People are posting on social media that they’re getting positive COVID results after swabbing their throat for an at-home rapid test rather than doing the recommended nasal swab.
In a TikTok with more than a million views, a reporter demonstrated that when she swabbed her nose for an at-home rapid COVID-19 antigen test, the result was negative.
But when Alison Hall swabbed her throat minutes later and did the same kind of test, it came back positive. She also later confirmed a positive result with a PCR test.
“Moral of the story — consider swabbing your throat in addition to your nose for early detection and get a backup PCR test to confirm,” she says in the video.
#SwabYourThroat also trended on Twitter, as multiple people posted about testing positive to COVID with a throat swab after negative nasal swabs. Manufacturers recommend nasal swabs, however, and all the data on how well the tests work are based on using it as instructed. As Omicron sends the world to record levels of COVID infections, and long testing lines make it harder to get PCR tests, people are often relying on at-home rapid tests to see if they’re infected. A sore throat is a trademark Omicron symptom and many people report it being their first indication of having the virus.
But experts don’t endorse throat swabbing — even if some of them are doing it themselves on their own home tests. For one, the FDA does not recommend using tests incorrectly.
Nam Tran, an associate clinical professor in the department of pathology and laboratory medicine who oversees COVID-19 testing efforts at UC Davis Health, told BuzzFeed News that he does not recommend swabbing the throat because a lot of things could affect it, such as food in the throat. Even drinking something beforehand could cause the virus to wash down and not appear on the test.
He acknowledged that it was possible a throat swab result may come back positive earlier. Rapid tests are more likely to give a false negative early on, which may be why people want to swab their throat.

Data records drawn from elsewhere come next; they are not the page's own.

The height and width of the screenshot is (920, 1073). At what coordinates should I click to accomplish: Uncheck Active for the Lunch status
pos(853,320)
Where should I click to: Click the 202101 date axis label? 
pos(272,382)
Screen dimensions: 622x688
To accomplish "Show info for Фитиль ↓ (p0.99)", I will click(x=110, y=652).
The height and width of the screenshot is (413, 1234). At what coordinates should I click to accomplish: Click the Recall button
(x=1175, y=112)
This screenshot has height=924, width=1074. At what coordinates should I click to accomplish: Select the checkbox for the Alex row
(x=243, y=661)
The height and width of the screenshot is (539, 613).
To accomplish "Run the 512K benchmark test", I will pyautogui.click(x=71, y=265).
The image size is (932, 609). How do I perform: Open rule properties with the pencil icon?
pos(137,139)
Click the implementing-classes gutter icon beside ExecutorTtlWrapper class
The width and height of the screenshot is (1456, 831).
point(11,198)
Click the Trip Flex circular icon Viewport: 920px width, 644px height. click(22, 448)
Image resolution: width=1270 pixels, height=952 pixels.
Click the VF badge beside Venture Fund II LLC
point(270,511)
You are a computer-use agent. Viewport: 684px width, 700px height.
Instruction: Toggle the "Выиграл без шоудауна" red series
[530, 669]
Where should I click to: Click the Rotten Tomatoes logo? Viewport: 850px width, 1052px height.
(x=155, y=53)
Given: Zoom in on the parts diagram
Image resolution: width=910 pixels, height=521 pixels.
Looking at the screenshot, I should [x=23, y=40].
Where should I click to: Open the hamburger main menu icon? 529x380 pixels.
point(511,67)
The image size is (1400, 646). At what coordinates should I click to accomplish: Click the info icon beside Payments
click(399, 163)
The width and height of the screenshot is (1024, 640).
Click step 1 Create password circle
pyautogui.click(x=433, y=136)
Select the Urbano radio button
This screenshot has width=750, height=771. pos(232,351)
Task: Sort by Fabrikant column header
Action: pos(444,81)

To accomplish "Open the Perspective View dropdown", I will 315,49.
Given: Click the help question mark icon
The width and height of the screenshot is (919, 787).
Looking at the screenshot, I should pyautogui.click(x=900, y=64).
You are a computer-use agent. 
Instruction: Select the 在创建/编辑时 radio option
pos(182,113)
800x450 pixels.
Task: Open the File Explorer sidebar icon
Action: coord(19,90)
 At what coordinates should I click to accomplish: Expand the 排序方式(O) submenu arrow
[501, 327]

“There’s a biological factor, meaning the virus may replicate more early on in the throat and expand thereafter,” he said. However, it’s not as simple as just using a throat swab to collect it.
“There’s a technological factor,” he said. “How good are you at collecting a nasal swab versus an oral swab?”
A throat swab is more complicated to perform. “Technique matters because you can have a perfect test and if you just swab loosely or lightly because you have a sensitive nose or sensitive mouth, you might not get enough virus for your test to detect it anyway irrespective of where the virus lives,” Tran said.
If someone has symptoms of COVID-19 but gets a negative result on an at-home antigen test, Tran said to go to the doctor or to get a PCR test because it’s important to test over time.
“At some point, the viral concentration goes up high enough where the test will pick it up anyway,” he said. “But if you are symptomatic, test negative, out of the abundance of precaution, you should still mask up, you should still try to stay away from people.”
Michael Mina, chief science officer of eMed, said during a Zoom webinar Thursday that throat swabbing for COVID-19 is still so new, many people might not know how to do it, but he’s hopeful people will learn.
“We know throat swabs can work, but saliva is different,” he said. “Throat swabs might be working because they’re mixing with saliva in terms of where you’re putting your swab in your oropharynx or your cheeks depending on how you’re doing it.”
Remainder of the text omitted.